__Task brief__
Return the lines starting at the one containing "Where should I click to: Click" and ending at the one containing "click(1380, 202)", copied exactly and with nothing else included.

Data listing:
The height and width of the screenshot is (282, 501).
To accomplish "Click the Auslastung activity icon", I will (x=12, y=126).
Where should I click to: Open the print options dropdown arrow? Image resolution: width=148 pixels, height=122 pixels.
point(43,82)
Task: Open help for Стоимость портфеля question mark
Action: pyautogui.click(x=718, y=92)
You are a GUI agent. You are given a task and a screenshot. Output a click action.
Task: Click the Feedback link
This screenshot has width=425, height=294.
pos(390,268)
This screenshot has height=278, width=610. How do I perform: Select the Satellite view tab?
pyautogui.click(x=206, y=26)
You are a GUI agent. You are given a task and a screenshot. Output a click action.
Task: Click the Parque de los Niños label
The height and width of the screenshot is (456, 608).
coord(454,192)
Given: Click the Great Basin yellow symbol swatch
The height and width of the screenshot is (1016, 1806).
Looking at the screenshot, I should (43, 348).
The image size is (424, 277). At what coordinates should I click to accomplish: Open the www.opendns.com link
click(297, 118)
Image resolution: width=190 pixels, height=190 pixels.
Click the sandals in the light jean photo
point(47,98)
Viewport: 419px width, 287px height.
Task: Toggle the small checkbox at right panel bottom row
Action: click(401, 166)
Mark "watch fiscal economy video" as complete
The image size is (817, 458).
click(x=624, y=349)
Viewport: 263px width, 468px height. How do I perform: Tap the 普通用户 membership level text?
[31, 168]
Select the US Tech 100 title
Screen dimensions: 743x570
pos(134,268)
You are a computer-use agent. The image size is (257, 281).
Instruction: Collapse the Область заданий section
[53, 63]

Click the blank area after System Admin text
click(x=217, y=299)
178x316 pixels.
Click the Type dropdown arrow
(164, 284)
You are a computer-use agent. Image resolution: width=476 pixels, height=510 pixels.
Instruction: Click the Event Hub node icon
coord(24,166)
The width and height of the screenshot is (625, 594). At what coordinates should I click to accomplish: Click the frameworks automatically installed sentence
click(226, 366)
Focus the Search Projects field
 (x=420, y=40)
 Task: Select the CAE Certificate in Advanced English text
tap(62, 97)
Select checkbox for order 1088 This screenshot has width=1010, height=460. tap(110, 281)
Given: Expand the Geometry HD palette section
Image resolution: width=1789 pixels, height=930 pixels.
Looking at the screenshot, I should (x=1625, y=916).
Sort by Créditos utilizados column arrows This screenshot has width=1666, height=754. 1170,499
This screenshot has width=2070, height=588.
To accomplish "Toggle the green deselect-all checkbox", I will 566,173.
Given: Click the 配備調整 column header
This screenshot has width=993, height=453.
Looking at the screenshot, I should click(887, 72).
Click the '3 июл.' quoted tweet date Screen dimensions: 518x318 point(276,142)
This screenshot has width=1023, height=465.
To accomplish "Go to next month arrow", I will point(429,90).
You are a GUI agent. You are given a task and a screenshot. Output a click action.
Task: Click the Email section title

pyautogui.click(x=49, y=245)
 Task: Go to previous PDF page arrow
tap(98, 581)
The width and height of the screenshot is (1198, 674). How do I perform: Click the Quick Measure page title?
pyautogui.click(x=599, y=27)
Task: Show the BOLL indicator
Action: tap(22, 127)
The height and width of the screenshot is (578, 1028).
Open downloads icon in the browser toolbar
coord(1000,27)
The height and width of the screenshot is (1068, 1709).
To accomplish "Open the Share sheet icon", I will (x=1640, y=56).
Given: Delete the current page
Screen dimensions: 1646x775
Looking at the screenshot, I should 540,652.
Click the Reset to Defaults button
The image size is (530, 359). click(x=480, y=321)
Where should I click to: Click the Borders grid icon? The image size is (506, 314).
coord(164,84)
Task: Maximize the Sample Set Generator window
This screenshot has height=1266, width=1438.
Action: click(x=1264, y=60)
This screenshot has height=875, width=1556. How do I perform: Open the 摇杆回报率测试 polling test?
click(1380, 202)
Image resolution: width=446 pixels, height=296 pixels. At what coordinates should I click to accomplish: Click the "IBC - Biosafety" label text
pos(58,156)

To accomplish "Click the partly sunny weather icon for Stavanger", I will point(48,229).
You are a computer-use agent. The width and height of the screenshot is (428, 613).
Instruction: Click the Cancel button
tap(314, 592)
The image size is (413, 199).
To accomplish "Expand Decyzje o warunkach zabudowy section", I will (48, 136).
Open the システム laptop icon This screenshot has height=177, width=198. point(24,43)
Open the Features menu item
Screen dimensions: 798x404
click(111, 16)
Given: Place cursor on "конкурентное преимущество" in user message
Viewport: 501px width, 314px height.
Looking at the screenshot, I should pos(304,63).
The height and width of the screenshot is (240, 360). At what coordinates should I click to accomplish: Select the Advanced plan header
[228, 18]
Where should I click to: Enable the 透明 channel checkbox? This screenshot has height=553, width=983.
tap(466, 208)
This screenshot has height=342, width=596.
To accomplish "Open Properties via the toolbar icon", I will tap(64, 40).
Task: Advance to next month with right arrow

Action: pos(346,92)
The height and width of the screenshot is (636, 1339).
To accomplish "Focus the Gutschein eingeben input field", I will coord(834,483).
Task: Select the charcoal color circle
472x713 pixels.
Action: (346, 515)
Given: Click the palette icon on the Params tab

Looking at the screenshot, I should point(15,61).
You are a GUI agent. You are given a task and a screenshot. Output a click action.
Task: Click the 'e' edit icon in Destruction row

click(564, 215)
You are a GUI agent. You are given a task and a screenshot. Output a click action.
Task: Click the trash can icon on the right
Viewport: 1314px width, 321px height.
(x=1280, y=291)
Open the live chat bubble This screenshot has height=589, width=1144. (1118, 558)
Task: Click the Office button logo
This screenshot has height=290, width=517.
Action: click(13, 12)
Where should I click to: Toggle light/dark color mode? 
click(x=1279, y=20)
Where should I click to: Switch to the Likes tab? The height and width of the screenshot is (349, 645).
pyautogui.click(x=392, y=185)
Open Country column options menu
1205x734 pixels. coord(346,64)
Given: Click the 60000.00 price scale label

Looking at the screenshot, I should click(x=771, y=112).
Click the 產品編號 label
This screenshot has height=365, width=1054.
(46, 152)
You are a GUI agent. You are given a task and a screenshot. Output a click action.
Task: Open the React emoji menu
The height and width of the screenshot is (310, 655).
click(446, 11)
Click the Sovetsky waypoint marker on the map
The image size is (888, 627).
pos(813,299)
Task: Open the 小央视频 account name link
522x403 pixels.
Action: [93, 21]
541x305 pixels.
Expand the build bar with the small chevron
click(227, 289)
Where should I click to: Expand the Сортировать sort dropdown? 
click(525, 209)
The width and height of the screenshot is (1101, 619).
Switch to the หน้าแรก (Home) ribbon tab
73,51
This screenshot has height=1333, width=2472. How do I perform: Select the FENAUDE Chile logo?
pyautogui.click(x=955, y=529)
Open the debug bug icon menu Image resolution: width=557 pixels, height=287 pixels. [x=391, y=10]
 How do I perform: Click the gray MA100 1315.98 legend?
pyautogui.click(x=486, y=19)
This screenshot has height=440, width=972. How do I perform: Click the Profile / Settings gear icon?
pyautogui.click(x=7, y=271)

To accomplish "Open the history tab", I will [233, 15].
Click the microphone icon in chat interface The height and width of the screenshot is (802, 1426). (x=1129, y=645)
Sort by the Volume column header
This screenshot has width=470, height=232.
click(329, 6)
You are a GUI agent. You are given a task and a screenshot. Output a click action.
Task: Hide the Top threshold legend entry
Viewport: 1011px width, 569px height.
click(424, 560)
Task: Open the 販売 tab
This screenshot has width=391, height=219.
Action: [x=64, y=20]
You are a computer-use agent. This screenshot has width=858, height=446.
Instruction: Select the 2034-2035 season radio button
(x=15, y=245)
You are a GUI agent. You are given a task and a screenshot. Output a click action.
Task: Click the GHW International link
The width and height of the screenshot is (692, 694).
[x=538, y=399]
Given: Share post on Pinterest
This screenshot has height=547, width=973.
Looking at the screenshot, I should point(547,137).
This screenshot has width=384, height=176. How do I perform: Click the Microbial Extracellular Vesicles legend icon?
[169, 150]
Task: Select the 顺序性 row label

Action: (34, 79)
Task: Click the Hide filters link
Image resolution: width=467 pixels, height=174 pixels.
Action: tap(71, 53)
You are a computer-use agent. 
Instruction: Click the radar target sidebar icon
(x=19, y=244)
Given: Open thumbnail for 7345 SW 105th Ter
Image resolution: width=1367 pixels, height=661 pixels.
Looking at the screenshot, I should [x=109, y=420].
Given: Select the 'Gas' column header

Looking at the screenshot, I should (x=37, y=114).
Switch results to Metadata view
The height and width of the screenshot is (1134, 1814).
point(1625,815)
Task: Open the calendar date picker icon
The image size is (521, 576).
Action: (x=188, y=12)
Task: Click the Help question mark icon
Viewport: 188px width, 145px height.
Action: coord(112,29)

__Output of the task__
Where should I click to: Click the Borders grid icon? The image size is (506, 314).
coord(164,84)
Task: Maximize the Sample Set Generator window
This screenshot has height=1266, width=1438.
Action: click(x=1264, y=60)
This screenshot has height=875, width=1556. How do I perform: Open the 摇杆回报率测试 polling test?
click(1380, 202)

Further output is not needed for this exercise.